### DIRECTIONS
Retype, word for word, every line from the one holding "Task: Open the Photos sidebar panel" through the one holding "The image size is (1440, 987)." in the entries below, both included, and only those lines.

### PROVIDED MATERIAL
-*-

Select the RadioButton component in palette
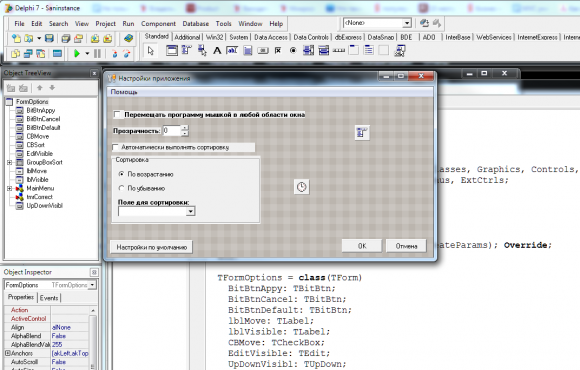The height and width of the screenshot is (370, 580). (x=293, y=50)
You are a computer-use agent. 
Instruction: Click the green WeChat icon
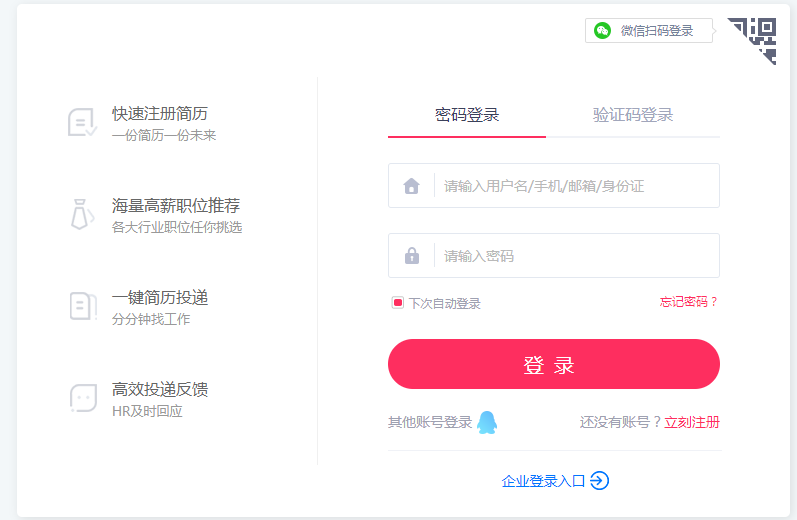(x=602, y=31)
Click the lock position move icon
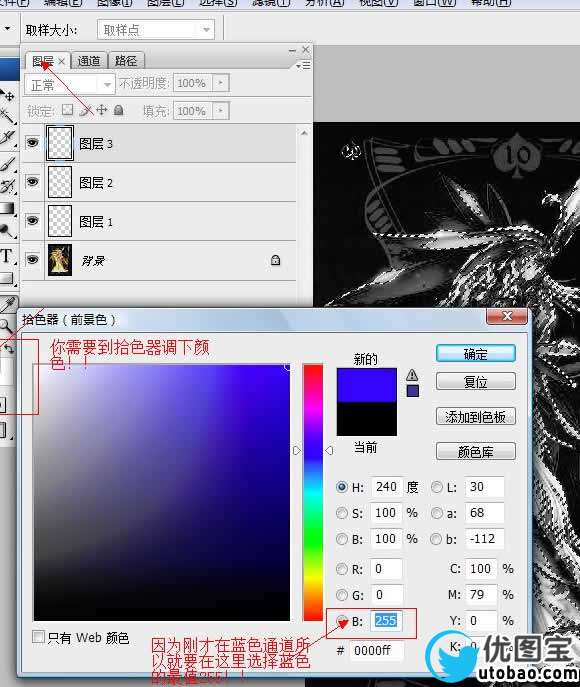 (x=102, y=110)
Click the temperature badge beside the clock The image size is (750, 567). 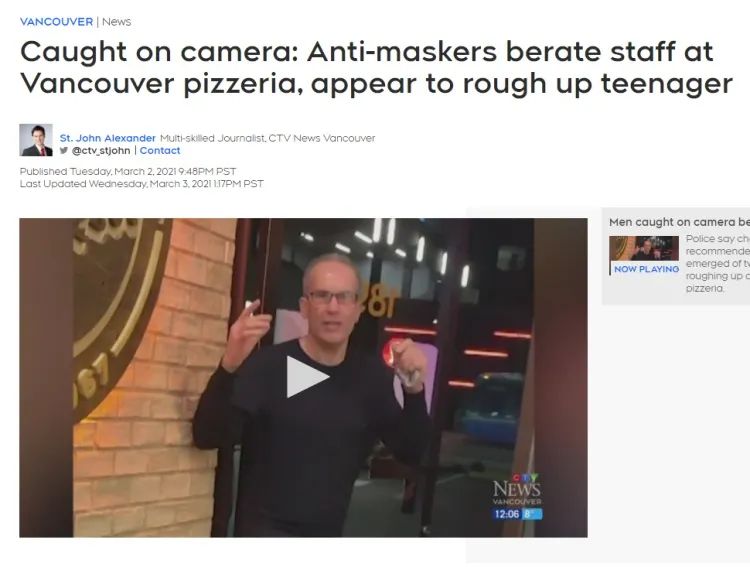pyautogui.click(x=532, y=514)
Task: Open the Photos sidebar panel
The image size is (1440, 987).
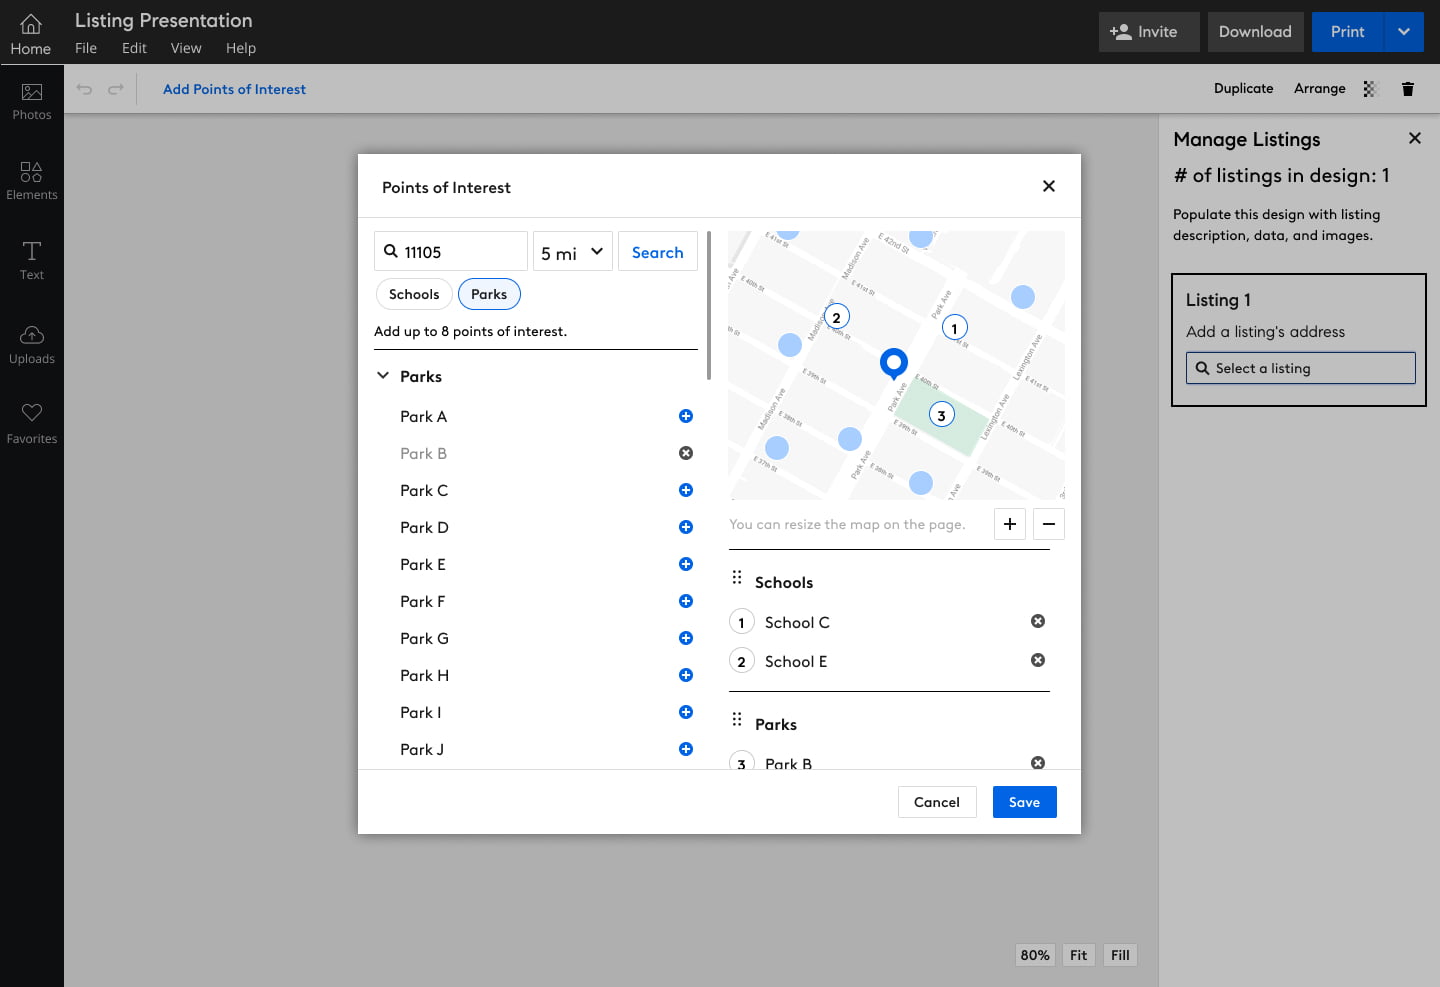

-*-

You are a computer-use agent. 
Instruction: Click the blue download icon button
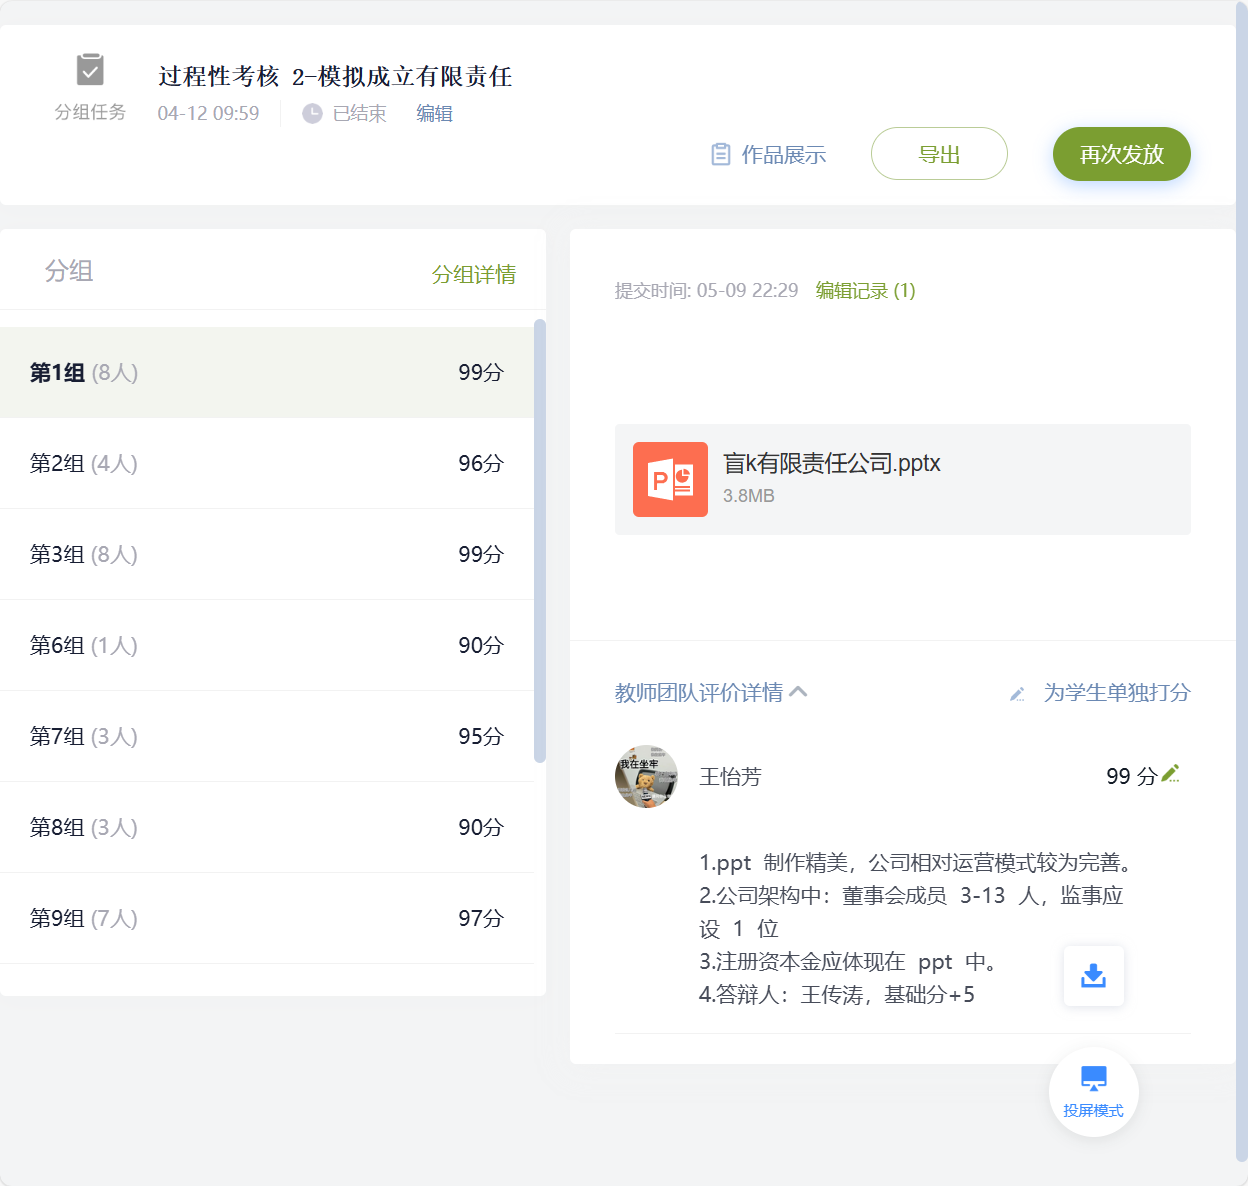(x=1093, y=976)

-*-

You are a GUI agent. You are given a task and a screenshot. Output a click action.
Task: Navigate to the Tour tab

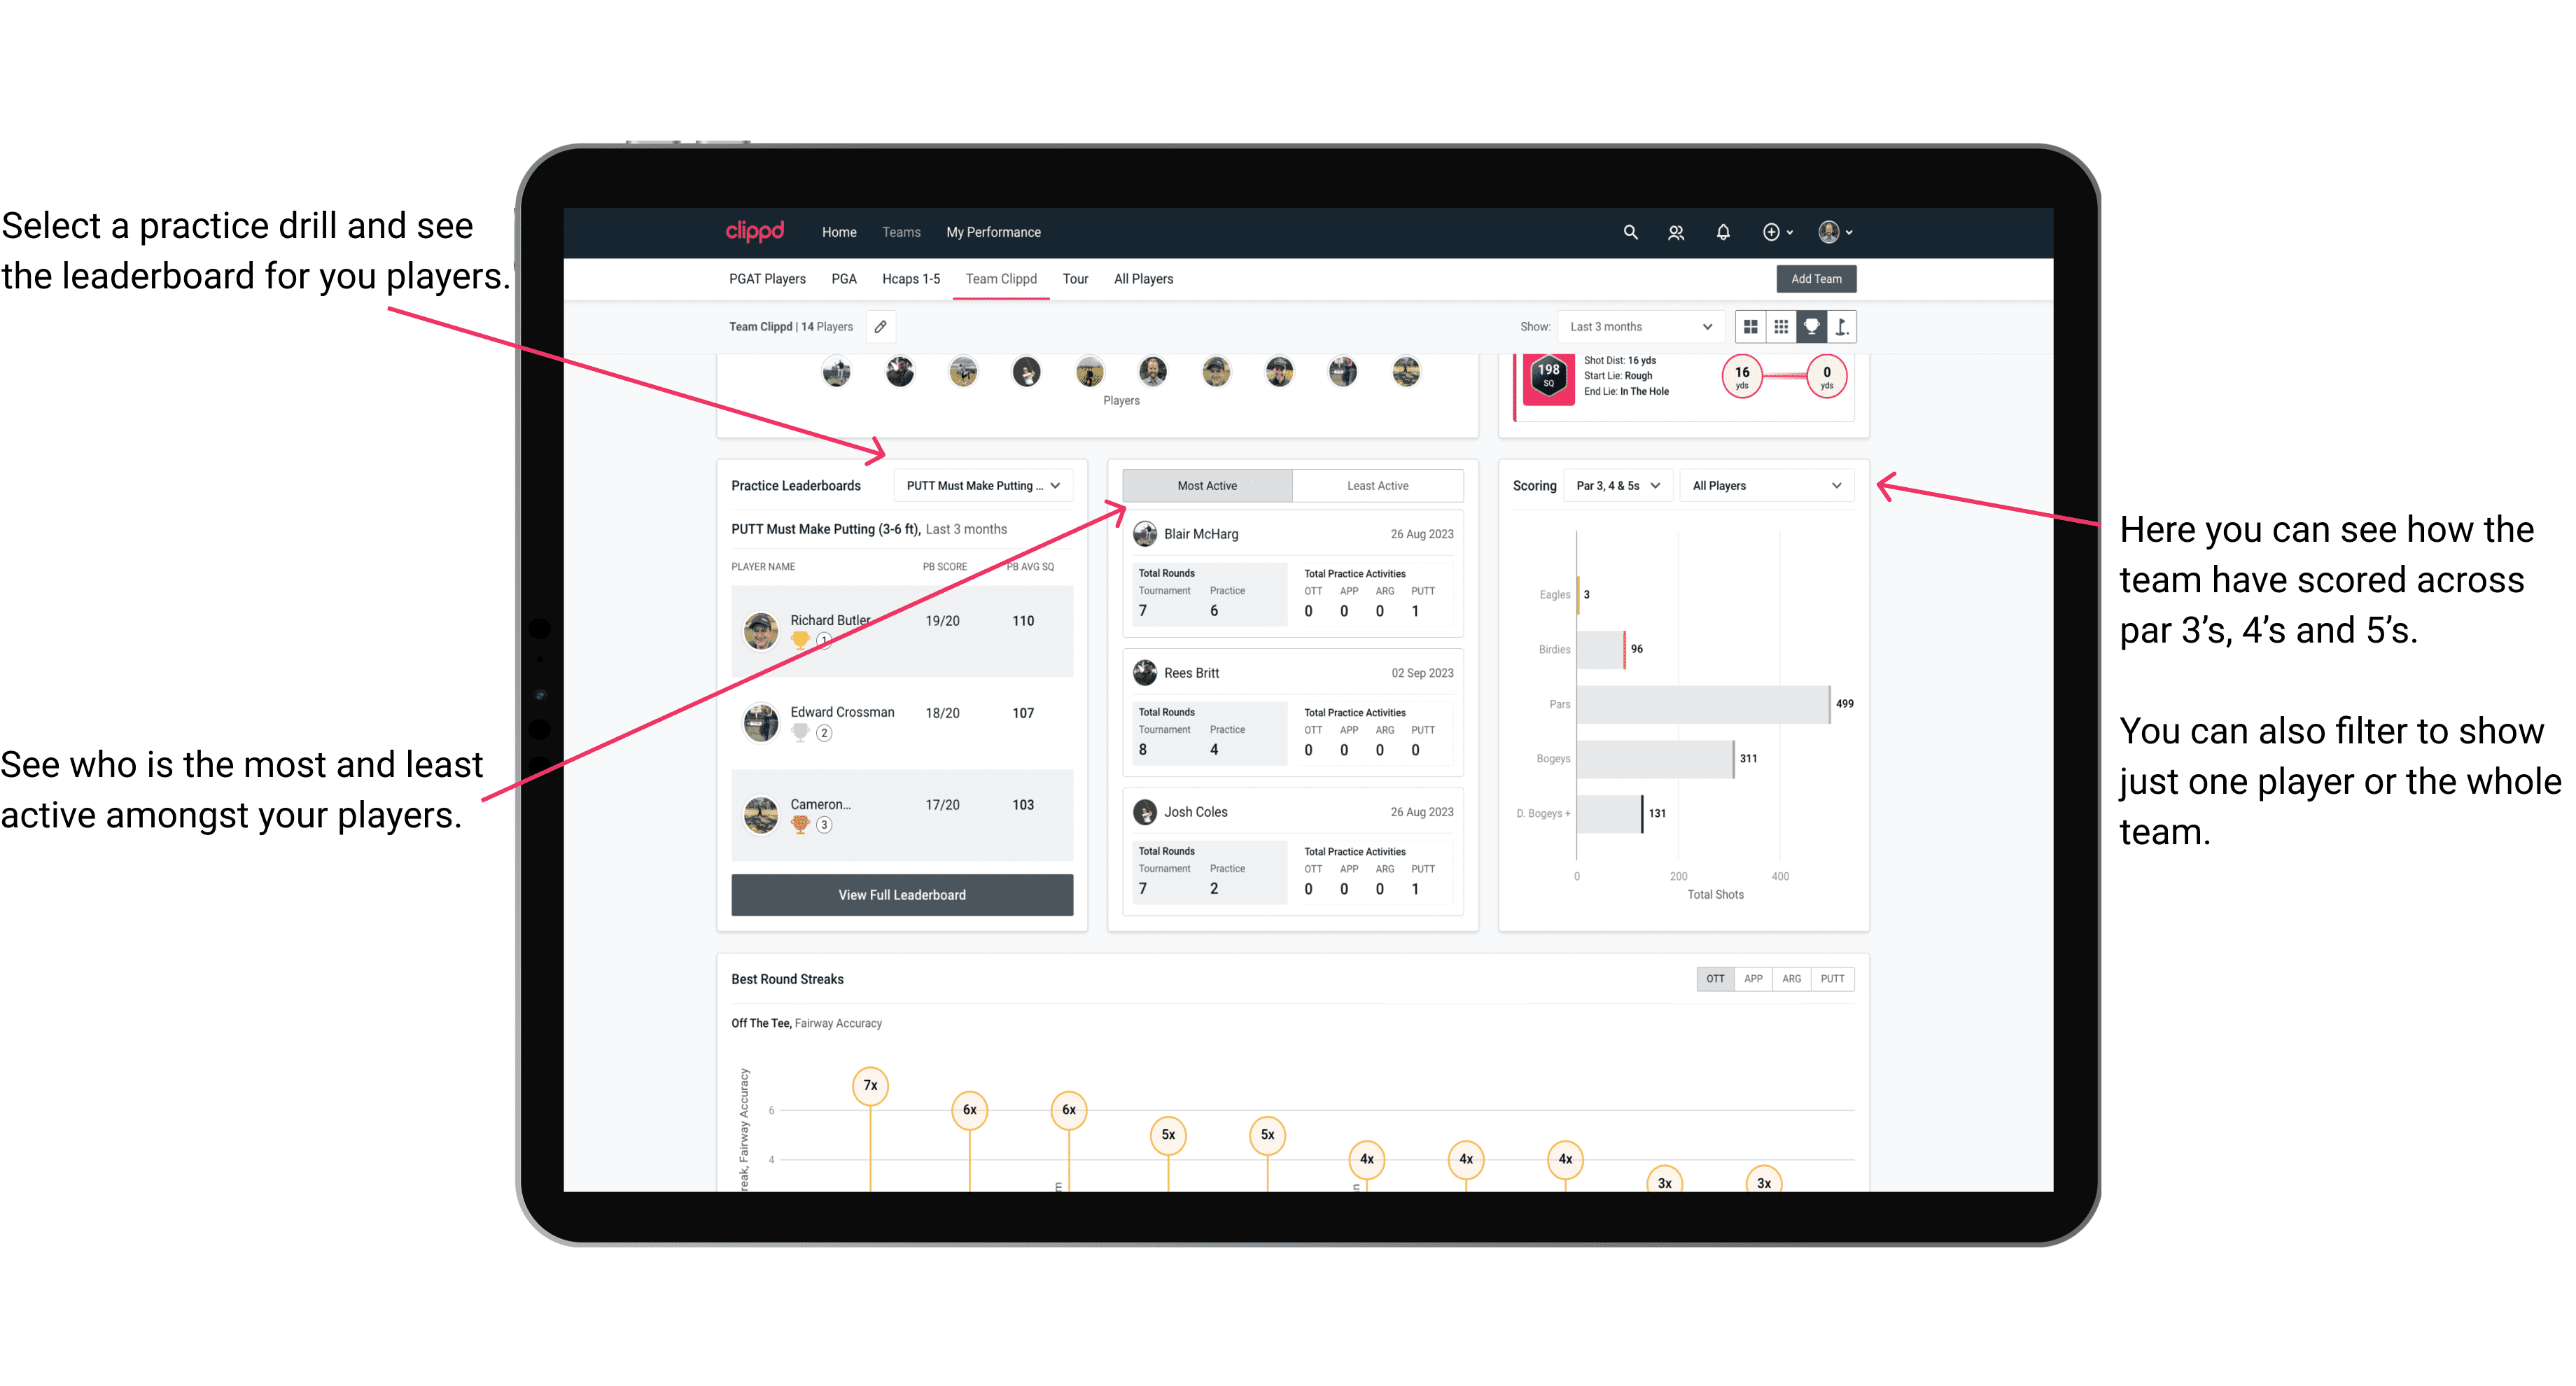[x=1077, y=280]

-*-

### TASK RESPONSE
Task: Open the Photos sidebar panel
The image size is (1440, 987).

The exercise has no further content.